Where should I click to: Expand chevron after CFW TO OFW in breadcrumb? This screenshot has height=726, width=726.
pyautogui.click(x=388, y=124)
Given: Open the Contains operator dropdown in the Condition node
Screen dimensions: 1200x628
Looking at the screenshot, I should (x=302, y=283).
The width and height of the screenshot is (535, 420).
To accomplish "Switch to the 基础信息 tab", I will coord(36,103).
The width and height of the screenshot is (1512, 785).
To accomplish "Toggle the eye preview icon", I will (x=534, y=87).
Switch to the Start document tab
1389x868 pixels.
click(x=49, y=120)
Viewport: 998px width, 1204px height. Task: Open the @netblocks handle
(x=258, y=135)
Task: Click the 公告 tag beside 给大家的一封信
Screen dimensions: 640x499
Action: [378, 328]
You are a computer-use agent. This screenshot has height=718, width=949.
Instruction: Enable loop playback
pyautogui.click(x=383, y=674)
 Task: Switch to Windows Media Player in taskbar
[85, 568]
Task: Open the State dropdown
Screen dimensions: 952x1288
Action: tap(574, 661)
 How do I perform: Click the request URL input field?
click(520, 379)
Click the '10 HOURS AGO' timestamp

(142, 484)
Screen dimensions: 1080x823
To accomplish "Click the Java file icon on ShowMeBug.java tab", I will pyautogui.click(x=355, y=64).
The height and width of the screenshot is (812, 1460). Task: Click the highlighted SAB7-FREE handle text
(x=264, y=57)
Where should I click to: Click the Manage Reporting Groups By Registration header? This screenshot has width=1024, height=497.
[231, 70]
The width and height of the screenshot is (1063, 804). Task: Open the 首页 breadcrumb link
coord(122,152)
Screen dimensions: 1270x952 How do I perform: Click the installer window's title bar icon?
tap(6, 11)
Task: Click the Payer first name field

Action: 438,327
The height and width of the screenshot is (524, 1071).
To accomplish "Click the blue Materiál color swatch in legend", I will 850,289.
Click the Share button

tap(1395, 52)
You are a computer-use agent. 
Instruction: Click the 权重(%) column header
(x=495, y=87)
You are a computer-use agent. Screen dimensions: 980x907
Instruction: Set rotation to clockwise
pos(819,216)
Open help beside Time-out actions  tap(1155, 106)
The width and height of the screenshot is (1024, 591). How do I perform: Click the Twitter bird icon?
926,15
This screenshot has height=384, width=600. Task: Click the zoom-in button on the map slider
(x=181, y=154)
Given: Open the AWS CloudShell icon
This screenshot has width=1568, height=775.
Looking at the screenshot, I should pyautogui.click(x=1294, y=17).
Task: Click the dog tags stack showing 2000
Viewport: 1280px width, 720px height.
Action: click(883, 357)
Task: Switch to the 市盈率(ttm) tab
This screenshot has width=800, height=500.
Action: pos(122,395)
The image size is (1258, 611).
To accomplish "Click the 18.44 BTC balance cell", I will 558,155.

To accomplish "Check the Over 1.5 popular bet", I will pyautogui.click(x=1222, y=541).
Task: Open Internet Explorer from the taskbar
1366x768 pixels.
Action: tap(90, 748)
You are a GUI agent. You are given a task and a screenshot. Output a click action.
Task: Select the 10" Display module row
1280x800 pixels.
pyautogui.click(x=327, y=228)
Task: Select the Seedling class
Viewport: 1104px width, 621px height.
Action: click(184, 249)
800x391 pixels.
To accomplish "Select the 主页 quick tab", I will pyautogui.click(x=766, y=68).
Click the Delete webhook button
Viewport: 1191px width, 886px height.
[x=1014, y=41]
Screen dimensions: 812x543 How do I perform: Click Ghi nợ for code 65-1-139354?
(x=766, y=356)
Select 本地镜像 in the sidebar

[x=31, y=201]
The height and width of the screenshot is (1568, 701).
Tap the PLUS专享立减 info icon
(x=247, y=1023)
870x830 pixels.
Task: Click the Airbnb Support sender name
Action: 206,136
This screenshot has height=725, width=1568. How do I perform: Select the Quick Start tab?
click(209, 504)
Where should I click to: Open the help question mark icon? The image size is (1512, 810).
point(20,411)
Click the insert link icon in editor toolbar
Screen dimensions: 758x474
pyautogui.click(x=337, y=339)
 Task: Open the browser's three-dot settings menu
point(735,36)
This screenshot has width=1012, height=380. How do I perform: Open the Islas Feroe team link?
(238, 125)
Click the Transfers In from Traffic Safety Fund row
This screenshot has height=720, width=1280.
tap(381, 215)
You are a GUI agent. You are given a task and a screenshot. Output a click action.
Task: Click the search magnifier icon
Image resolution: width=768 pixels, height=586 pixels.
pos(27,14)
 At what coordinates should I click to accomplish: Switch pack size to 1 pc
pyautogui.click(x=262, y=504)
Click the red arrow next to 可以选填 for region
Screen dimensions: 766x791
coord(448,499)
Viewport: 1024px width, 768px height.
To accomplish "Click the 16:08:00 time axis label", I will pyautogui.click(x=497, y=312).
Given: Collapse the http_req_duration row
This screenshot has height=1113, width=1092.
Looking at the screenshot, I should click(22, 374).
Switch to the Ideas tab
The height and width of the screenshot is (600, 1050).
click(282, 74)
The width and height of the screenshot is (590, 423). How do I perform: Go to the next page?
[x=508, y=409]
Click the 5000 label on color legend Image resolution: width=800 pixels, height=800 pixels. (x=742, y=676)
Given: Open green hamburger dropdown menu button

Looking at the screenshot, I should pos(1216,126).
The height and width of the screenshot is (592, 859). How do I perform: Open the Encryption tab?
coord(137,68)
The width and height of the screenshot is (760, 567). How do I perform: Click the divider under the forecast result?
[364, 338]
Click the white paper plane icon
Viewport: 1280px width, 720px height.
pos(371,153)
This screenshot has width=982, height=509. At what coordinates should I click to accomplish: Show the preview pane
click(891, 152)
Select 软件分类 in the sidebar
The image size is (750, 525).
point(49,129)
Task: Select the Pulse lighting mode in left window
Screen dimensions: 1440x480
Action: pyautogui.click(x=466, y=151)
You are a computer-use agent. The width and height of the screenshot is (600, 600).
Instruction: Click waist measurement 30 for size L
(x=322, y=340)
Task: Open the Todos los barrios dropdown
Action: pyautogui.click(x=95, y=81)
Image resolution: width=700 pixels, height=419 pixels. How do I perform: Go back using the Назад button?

......

Copy the records above word for word, starting at the line that contains "The width and height of the screenshot is (1512, 785)." and ending with the line that contains "Action: 438,327".

▸ **RESPONSE TO THE EXERCISE**:
The width and height of the screenshot is (1512, 785).
To accomplish "Toggle the eye preview icon", I will (x=534, y=87).
Switch to the Start document tab
1389x868 pixels.
click(x=49, y=120)
Viewport: 998px width, 1204px height. Task: Open the @netblocks handle
(x=258, y=135)
Task: Click the 公告 tag beside 给大家的一封信
Screen dimensions: 640x499
Action: [378, 328]
You are a computer-use agent. This screenshot has height=718, width=949.
Instruction: Enable loop playback
pyautogui.click(x=383, y=674)
 Task: Switch to Windows Media Player in taskbar
[85, 568]
Task: Open the State dropdown
Screen dimensions: 952x1288
Action: tap(574, 661)
 How do I perform: Click the request URL input field?
click(520, 379)
Click the '10 HOURS AGO' timestamp

(142, 484)
Screen dimensions: 1080x823
To accomplish "Click the Java file icon on ShowMeBug.java tab", I will pyautogui.click(x=355, y=64).
The height and width of the screenshot is (812, 1460). Task: Click the highlighted SAB7-FREE handle text
(x=264, y=57)
Where should I click to: Click the Manage Reporting Groups By Registration header? This screenshot has width=1024, height=497.
[231, 70]
The width and height of the screenshot is (1063, 804). Task: Open the 首页 breadcrumb link
coord(122,152)
Screen dimensions: 1270x952 How do I perform: Click the installer window's title bar icon?
tap(6, 11)
Task: Click the Payer first name field

Action: 438,327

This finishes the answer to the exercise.